A mercury vapour lamp has no halides (metal salts) in the plasma arc tube, Metal halide lamps are mercury vapour lamps with an additional metal salt compound (halides) added to the amalgam to broaden the spectral output.
One of the factors that caused experimentation with the arc tube contents was that a raw mercury vapour lamp output very high UV that would be harmful to stare into the bulb for any length of time, The first solution was to coat the glass envelope (outer bulb) with a UV reactive phosphor, that's how modern day florescent bulbs were born... the main difference between a florescent bulb and a mercury vapour bulb is the gas pressure inside the lamp. A MV lamp has very high pressure inside the arc tube, and generates such an intense heat that the amalgam must be contained in a quartz tube as the temperatures achieved in operation will melt standard silica glass, the low pressure content of a florescent lamp generates far less heat, so standard glass works fine.

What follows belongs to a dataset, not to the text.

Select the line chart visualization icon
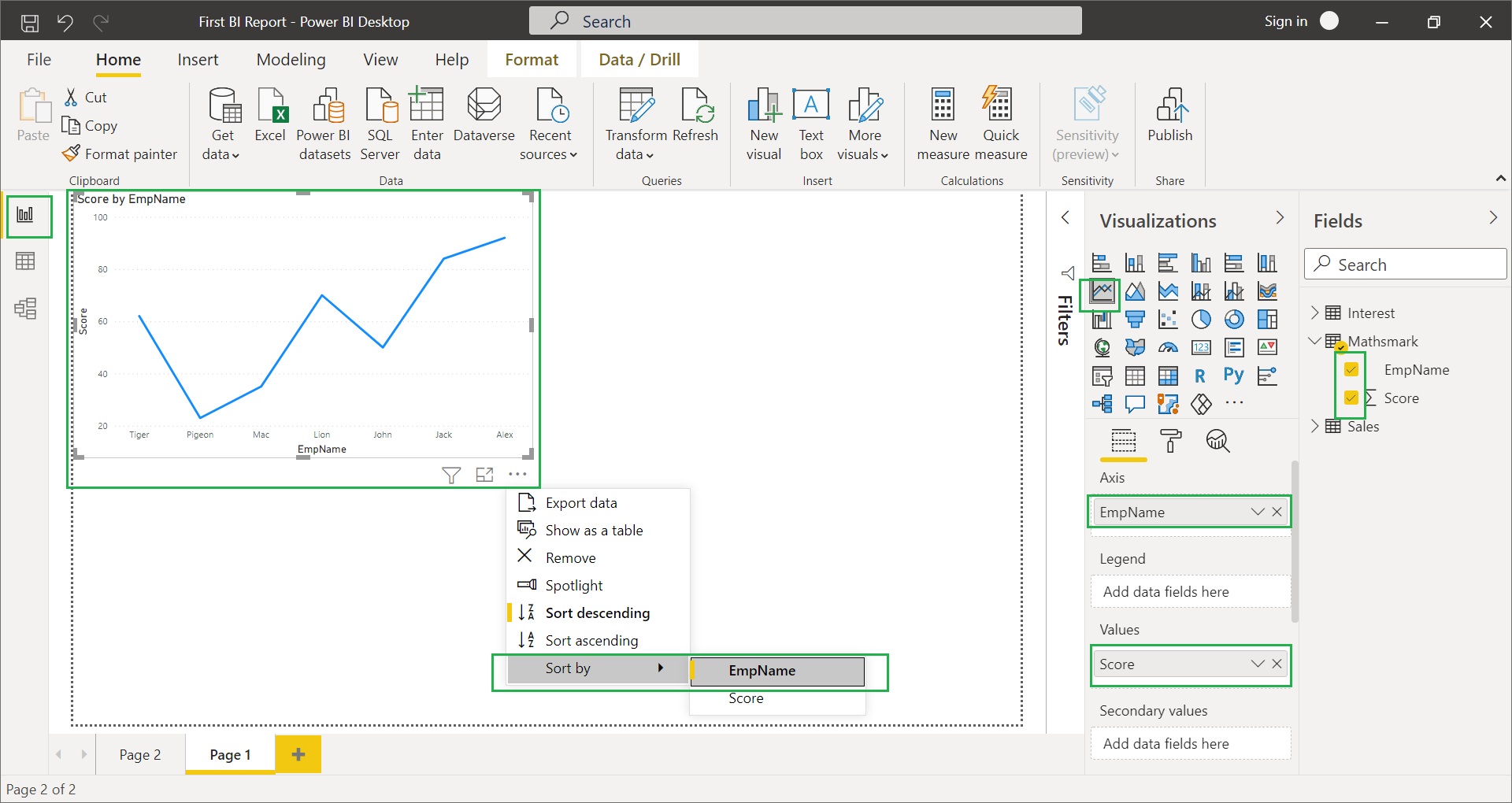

However, the phosphor coatings were inefficient compared to doping the mercury itself, this is why we almost never see a frosty white coating on a metal halide lamp, but almost always see a frosty white coating on mercury vapour lamps.
From a manufacturing standpoint it's cheaper to make the metal halide lamps, a minuscule grain of halide salt is a lot cheaper than a whole coating of phosphorescent materials, and less harmful to the environment when the lamp is no longer usable.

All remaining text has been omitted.